YOUR GOAL: Search the data for "computer" and copy every matching line.

INFORMATION SUPPLIED START

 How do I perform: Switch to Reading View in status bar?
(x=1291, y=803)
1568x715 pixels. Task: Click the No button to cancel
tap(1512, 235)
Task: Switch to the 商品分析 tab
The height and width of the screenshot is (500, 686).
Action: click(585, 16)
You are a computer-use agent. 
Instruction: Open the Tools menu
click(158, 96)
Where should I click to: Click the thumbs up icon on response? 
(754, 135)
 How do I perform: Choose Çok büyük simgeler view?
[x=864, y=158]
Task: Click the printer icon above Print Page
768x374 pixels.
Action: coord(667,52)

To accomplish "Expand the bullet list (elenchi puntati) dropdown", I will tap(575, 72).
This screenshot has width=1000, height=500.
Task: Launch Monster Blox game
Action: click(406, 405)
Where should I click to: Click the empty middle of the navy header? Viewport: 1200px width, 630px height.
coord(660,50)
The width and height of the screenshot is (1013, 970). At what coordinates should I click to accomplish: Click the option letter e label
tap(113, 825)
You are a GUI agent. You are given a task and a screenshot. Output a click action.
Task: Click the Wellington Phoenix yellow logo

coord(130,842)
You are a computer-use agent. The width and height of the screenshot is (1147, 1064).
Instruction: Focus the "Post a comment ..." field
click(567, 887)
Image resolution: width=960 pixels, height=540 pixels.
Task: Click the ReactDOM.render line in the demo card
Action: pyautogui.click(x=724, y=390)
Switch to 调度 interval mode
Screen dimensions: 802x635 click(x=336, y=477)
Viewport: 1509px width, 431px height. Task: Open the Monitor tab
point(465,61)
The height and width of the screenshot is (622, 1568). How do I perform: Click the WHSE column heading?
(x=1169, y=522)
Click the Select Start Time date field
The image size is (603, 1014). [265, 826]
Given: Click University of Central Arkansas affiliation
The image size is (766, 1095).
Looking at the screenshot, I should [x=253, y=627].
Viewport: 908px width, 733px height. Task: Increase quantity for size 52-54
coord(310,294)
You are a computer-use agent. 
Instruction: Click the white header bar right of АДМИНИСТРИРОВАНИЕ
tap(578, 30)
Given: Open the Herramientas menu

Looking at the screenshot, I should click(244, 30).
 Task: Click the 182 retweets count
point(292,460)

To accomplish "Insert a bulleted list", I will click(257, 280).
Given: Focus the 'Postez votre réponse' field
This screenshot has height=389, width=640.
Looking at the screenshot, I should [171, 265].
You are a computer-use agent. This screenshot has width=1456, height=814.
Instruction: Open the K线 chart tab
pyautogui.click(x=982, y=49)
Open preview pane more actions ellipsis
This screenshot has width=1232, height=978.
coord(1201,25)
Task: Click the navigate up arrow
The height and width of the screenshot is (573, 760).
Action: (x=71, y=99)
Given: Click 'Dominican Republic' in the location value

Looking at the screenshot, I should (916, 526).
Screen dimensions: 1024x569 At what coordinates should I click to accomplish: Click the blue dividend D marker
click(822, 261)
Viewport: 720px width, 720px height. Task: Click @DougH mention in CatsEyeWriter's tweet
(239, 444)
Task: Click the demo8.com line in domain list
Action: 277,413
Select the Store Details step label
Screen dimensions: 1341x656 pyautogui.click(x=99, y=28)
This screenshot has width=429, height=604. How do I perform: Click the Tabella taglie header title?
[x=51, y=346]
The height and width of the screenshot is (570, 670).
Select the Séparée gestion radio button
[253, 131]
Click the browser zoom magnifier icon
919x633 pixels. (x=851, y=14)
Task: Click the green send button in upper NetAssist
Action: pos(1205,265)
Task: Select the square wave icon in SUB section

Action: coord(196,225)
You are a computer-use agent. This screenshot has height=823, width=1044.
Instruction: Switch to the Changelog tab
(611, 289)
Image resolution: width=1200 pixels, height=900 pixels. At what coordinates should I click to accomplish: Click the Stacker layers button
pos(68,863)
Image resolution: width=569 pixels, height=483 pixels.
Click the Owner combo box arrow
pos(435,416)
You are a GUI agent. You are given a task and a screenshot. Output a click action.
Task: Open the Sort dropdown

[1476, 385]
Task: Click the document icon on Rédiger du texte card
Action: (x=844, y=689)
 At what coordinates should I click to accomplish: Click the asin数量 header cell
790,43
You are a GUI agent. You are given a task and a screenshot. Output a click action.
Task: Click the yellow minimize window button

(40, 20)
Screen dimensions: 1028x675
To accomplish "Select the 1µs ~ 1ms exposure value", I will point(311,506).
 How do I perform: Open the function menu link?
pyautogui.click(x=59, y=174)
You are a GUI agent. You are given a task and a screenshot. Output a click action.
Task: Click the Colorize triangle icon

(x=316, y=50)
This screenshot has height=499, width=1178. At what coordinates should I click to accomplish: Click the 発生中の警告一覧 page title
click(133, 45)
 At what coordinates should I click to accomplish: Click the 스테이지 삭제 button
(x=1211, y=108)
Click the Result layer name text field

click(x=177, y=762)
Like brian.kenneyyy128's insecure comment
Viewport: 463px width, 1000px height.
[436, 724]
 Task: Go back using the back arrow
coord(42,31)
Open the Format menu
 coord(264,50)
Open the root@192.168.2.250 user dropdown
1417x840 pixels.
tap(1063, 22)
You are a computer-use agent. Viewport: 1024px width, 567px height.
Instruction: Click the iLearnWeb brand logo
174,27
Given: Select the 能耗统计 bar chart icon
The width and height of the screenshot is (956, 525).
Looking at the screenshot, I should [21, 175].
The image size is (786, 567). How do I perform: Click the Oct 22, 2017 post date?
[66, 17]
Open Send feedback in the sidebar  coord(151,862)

INFORMATION SUPPLIED END

EXERCISE RESPONSE:
You are a computer-use agent. 
You are a computer-use agent. The width and height of the screenshot is (1147, 1064).
You are a computer-use agent. 
You are a computer-use agent. This screenshot has width=1456, height=814.
You are a computer-use agent. This screenshot has height=823, width=1044.
You are a computer-use agent. Viewport: 1024px width, 567px height.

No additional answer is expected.